En cette période de crise sanitaire, ou la science et la décision sont au cœur des débats et de l’actualité, l’IHEST vous propose une chronique sur ces sujets, reprenant des analyses et conférences de chercheurs et experts mises en débat auprès de publics de décideurs ayant suivis nos formations.
L’expert a pris une place considérable dans les débats qui accompagnent la crise du Covid 19, au point de gommer les différences entre expertise, recherche et décision. L’expertise est assurément une porte d’entrée pour comprendre la relation entre la science et la politique.
Mais est sa définition, son rôle ? Quelles sont les cadres, les contraintes et les normes de cette activité ? Toute production de connaissances peut-elle être qualifiée d’expertise ? Comment le droit éclaire-t-il la relation entre la science et la politique et définit-il l’expertise ?
C’est ce que va nous expliquer le juriste Olivier Leclerc, directeur de recherche au CNRS, dans cette série de textes.
Dire que l’expertise est le vecteur principal par lequel la science entre en politique appelle plusieurs observations.
La première, c’est que l’expertise est notoirement diversifiée. Il est habituel de distinguer des types d’expertise, en fonction des contextes de décision dans lesquelles elle s’inscrit : judiciaire, public ou privé. Toutefois, envisager l’expertise de manière compartimentée ne permet pas de comprendre ce qui fait l’unité de cette notion.
Deuxièmement l’expertise n’est sans doute pas la seule porte d’entrée de la science en politique.

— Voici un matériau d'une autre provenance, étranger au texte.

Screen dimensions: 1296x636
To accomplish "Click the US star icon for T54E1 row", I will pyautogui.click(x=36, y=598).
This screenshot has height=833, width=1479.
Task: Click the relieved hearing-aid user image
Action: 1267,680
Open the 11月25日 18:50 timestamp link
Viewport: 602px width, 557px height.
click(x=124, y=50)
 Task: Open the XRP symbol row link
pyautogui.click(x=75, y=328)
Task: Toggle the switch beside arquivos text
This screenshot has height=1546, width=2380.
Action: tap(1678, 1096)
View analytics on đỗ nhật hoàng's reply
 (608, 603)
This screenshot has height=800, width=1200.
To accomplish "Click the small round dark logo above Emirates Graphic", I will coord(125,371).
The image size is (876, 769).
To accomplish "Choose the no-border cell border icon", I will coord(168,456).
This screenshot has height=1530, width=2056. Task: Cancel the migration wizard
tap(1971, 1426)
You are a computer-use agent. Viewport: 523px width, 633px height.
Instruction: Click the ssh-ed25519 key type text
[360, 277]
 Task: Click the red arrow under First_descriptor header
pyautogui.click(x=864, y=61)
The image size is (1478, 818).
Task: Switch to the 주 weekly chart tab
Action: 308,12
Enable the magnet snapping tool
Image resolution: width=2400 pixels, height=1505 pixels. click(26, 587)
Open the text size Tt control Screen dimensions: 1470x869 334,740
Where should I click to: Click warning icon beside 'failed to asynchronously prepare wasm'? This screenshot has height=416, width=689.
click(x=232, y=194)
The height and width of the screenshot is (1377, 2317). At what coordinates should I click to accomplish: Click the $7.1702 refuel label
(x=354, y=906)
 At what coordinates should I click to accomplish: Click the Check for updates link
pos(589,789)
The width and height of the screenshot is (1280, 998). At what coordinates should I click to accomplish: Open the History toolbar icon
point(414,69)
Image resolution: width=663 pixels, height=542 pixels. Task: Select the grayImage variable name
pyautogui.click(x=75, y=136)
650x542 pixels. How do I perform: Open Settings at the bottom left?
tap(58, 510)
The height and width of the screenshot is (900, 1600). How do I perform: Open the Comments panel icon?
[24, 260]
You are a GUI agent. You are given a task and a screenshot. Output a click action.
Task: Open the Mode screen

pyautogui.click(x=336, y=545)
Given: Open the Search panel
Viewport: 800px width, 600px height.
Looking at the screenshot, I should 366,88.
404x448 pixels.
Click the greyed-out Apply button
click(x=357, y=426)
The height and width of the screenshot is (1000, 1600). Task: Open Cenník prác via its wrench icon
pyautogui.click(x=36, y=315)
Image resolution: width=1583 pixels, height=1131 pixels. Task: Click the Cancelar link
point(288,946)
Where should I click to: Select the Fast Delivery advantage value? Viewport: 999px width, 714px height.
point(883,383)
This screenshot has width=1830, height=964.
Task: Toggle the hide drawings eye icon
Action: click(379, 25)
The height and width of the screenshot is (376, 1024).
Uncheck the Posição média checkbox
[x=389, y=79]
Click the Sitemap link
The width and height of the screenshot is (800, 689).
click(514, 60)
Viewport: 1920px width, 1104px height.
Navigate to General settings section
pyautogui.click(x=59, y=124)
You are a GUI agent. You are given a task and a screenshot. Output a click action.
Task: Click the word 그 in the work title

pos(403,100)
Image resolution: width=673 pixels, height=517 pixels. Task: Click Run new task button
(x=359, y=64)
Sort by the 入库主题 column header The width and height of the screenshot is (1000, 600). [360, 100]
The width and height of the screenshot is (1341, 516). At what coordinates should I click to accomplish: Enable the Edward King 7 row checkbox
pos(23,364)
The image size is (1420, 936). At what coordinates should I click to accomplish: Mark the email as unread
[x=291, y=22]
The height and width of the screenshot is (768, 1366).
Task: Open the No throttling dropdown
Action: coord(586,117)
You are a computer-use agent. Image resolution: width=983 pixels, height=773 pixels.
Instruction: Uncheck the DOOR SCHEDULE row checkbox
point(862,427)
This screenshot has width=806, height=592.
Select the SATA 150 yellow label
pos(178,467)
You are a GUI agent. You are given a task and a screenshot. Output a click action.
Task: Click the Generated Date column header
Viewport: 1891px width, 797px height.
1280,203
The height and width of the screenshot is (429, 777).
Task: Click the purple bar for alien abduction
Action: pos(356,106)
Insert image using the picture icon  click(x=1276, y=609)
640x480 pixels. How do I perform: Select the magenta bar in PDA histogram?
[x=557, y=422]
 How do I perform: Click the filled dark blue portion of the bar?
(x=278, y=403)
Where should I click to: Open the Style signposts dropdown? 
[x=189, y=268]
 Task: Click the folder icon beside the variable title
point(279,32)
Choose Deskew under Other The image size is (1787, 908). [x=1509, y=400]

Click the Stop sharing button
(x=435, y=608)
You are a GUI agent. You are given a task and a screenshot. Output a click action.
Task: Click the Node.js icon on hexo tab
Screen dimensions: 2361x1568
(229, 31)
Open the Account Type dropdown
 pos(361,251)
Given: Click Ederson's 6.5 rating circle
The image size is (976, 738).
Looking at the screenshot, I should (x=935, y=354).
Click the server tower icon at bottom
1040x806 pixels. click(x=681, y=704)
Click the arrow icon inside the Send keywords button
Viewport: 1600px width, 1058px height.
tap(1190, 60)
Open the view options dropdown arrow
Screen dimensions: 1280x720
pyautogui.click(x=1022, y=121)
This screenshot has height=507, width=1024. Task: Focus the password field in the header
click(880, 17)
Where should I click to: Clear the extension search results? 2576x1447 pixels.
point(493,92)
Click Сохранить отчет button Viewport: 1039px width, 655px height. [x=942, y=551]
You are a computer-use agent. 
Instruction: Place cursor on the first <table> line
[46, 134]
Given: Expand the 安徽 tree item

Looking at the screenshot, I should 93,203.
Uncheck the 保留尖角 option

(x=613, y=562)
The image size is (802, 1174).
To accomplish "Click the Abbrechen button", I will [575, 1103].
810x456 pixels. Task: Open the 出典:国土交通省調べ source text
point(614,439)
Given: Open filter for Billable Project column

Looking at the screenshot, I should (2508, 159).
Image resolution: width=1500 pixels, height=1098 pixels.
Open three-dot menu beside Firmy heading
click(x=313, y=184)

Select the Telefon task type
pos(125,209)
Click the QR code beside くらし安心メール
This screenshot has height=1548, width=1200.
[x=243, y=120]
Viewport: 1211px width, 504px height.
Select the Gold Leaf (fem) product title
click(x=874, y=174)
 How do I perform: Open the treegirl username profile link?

Elle n’est probablement pas la seule manière d’articuler science et décision. D’une part, les producteurs de savoir sont très nombreux. D’autre part, le terme « expert » est sans cesse employé pour désigner les spécialistes auxquels l’administration a recours, mais aussi des associations, des personnes individuelles, des scientifiques. Dans le vocabulaire de l’Union européenne, toutes les personnes qui interviennent dans les instances de conseil ou d’évaluation sont très volontiers qualifiées d’experts.
Il y a donc un usage très large, et peut-être même très lâche, du terme « expert ».
Force est de constater qu’on dit de plus en plus que le public, les citoyens, les parties prenantes, les profanes ou encore les lanceurs d’alertes sont experts.
Cela dit, la notion juridique d’expertise se voit associée à un régime juridique qui lui est propre. Un certain nombre de règles sont applicables aux experts : d’autres ne le sont pas. Autrement dit, les obligations et les prérogatives qui découlent du droit de l’expertise ne s’appliquent pas à toutes les personnes qui sont dites ou qui se disent elles-mêmes « experts ».
Pour avancer caractériser juridiquement l’expertise, il faut affronter au moins trois difficultés préalables. En premier lieu, il n’existe pas dans le droit positif de la République française de définition de l’expert. Par contre, il existe quantité de règles qui portent sur les experts.
En deuxième lieu, les acteurs des controverses scientifiques et techniques ne manquent pas de se dire eux-mêmes experts. Ce décalage est parfaitement banal. Se dire « expert », comme d’ailleurs se dire « le public », « la société civile » ou même « lanceur d’alerte », est l’objet d’appropriations stratégiques et symboliques.
En troisième lieu, il faut surmonter l’idée qu’un expert se caractériserait par sa compétence, c’est-à-dire qu’un expert est une personne compétente. Du point de vue juridique, toute production de connaissance, toute compétence ou toute formulation d’un avis, même éclairé, ne saurait être considérée comme une expertise, à telle enseigne que si un expert se révélait radicalement incompétent, cela ne le priverait en rien, du point de vue juridique, de la qualité d’expert. C’est en effet comme expert que sa responsabilité pourra être recherchée.
La compétence ne constitue pas donc pas un critère de qualification pour désigner l’expert.